• **What to do**
Your answer must be an exact copy of the lines from the one holding "TS12A44513 (57, 2042)" through the last line of the entries below, with nothing added.

===== Data to examine =====

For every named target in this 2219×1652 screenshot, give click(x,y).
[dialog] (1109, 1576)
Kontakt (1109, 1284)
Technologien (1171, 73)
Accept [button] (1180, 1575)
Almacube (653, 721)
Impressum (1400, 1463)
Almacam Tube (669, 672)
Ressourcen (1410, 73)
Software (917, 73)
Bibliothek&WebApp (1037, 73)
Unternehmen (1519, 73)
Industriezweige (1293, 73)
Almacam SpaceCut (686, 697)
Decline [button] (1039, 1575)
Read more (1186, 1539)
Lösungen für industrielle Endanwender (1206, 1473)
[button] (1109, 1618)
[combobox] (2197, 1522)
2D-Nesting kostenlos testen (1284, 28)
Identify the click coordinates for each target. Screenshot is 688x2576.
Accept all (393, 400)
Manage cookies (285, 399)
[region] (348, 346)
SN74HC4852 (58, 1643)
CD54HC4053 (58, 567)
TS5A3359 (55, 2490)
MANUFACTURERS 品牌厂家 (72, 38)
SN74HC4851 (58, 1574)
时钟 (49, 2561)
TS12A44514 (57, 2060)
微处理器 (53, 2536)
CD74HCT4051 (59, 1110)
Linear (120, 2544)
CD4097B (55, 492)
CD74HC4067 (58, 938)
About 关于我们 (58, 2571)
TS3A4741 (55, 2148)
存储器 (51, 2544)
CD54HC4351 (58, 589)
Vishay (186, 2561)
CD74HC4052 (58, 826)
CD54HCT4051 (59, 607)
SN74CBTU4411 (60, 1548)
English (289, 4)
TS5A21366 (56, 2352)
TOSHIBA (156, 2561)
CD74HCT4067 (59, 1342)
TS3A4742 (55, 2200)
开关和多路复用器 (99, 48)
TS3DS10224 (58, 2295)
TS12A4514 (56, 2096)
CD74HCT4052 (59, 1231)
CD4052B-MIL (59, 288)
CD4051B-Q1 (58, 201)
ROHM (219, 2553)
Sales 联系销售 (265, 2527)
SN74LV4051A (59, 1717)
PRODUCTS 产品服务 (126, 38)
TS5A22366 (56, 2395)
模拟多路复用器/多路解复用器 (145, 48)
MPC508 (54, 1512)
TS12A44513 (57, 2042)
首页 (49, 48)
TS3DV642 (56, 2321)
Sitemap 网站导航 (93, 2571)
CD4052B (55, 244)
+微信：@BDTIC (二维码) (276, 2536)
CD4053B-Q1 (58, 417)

=====

• **Completed task**
TS12A44513 (57, 2042)
首页 (49, 48)
TS3DV642 (56, 2321)
Sitemap 网站导航 (93, 2571)
CD4052B (55, 244)
+微信：@BDTIC (二维码) (276, 2536)
CD4053B-Q1 (58, 417)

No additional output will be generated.